Les suites possibles en termes d’activités pratiques
Les flux, notamment le combustible
Nous avons constaté avec Valognes qu’il existait une possibilité d’intervenir concrètement sur ce
maillon de la filière. Nous avons même constaté que c’était une activité quotidienne peu protégée en période
« normale » et qu’Areva n’avait pas si peur que ça de nous pour le moment (si comme l’affirmait Rousselet
notre présence à Valognes a dissuadé Areva d’accueillir les déchets hollandais la semaine suivante, il
faudrait connaître la nature des déchets qui sont arrivés en gare de Valognes dès le vendredi suivant notre
action… !). Un harcèlement à cet endroit semble envisageable. Intervenir sur les flux de combustible en
provenance du Niger ou du Canada (via Le Havre ou Sète, vers Narbonne) semble une autre étape à franchir
avec l’intérêt de mettre en lumière cet autre scandale de cette industrie qu’est le mode colonial d’extraction
du combustible.
La THT
Les chantiers des pylônes ont démarré début décembre après la délivrance de la totalité des permis
de construire, promettant d’être achevés à l’automne 2012. La résistance à cet endroit a certes décliné depuis
quelques mois, mais que ce soit à travers les actions récentes de déboulonnage (publiques ou non) ou avec
l’effet que peut générer l’action de Valognes (démonstration d’une possibilité de nuisance), nous pouvons
espérer qu’une nouvelle phase s’ouvre à cet endroit.

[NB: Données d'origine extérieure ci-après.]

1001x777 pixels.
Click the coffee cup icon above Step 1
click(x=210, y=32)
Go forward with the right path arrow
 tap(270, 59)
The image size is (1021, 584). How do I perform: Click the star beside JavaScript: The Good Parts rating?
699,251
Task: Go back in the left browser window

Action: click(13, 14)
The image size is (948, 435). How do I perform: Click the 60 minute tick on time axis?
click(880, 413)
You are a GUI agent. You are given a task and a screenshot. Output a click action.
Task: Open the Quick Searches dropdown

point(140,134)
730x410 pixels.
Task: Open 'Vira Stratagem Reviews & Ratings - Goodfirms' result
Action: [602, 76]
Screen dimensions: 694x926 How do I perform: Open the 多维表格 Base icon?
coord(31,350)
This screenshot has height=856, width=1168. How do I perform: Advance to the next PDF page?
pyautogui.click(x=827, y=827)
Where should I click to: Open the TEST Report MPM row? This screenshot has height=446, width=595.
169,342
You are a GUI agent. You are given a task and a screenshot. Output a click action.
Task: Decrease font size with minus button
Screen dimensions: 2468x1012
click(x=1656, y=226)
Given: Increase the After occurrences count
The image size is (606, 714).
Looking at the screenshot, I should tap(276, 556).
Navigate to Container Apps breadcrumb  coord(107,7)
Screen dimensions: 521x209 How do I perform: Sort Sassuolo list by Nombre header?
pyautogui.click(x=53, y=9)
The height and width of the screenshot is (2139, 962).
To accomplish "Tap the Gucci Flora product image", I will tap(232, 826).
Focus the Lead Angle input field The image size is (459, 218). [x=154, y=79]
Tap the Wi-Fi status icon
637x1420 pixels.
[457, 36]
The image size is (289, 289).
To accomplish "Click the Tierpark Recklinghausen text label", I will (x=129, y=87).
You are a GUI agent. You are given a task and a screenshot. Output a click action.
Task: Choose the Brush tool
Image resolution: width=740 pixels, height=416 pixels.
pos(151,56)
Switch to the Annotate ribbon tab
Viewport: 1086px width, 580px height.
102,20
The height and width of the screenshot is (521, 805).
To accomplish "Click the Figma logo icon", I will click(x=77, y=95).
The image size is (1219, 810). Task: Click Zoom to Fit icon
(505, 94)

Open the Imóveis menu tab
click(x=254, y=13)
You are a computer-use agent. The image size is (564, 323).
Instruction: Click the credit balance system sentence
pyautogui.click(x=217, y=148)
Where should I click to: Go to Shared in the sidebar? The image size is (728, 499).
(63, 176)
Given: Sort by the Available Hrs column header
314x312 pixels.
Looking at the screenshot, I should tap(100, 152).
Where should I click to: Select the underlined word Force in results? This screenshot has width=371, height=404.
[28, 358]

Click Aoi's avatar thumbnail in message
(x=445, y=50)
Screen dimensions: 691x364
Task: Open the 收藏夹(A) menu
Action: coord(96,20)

D’autant que le terrain se prête peut-être encore plus à
des « partis de campagne ». Il faudra en discuter sereinement à Coutances avec les principaux concernés, en
ne négligeant surtout pas les positions politiques qui peuvent se développer à partir de cette ligne THT.
Bure
Un rendez-vous a été envisagé pour 2012. Tout reste à discuter sur ce qui pourrait s’y faire, compte
tenu à la fois de l’importance de ce chantier pour l’industrie nucléaire et de la faible mobilisation (comme
partout…) sur place.
L’EPR
Il est difficilement envisageable de laisser ce chantier se faire tranquillement, même s’il est aussi
difficile d’envisager concrètement comment s’en prendre à lui. Peut-être la lutte contre la THT pourrait-elle
en être le biais ?
La fabrique des experts
Un autre maillon de cette filière quelque peu délaissé depuis des années est la fabrique des experts
du nucléaire. On n’en dira pas plus pour le moment, mais c’est autant la survie du nucléaire en termes
d’ingénierie qui se joue là que la propagande nucléariste.